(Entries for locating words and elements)
━━━━━━

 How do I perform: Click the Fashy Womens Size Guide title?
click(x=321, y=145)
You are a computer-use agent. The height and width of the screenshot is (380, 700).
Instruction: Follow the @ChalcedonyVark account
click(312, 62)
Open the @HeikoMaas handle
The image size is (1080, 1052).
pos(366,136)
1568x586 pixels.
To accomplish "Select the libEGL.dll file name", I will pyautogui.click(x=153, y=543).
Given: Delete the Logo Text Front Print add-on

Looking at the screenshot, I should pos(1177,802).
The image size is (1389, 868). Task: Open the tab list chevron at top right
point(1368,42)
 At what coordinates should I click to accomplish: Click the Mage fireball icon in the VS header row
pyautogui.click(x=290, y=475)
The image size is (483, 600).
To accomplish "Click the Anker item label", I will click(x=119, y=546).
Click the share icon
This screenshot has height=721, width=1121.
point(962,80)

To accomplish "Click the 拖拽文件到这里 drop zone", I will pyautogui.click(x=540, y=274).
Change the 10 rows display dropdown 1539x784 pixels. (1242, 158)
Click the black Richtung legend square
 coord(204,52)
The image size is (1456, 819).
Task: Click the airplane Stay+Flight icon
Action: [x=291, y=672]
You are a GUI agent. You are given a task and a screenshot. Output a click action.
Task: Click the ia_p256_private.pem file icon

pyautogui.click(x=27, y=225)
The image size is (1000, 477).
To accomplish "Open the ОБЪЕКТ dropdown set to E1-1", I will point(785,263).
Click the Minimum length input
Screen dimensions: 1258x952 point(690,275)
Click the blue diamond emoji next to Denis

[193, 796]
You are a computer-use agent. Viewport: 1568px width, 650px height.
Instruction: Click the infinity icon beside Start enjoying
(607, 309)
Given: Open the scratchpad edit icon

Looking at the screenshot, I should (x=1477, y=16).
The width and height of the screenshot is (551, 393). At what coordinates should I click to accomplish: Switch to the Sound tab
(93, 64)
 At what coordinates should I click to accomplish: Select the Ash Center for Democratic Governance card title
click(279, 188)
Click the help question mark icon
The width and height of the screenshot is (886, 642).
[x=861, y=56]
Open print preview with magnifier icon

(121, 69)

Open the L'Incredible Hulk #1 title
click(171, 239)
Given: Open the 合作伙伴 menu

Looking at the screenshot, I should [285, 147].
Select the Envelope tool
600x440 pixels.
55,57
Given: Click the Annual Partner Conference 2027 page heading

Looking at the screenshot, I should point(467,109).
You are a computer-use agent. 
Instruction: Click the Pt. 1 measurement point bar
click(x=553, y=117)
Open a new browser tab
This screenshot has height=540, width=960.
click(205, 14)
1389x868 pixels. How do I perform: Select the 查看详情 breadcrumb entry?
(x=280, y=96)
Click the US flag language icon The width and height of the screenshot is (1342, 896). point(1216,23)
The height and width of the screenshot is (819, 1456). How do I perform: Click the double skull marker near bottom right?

━━━━━━

→ Directive:
Pull out every line of the records that contains the string "pixels" and copy each one.

→ Written response:
1568x586 pixels.
Change the 10 rows display dropdown 1539x784 pixels. (1242, 158)
600x440 pixels.
1389x868 pixels. How do I perform: Select the 查看详情 breadcrumb entry?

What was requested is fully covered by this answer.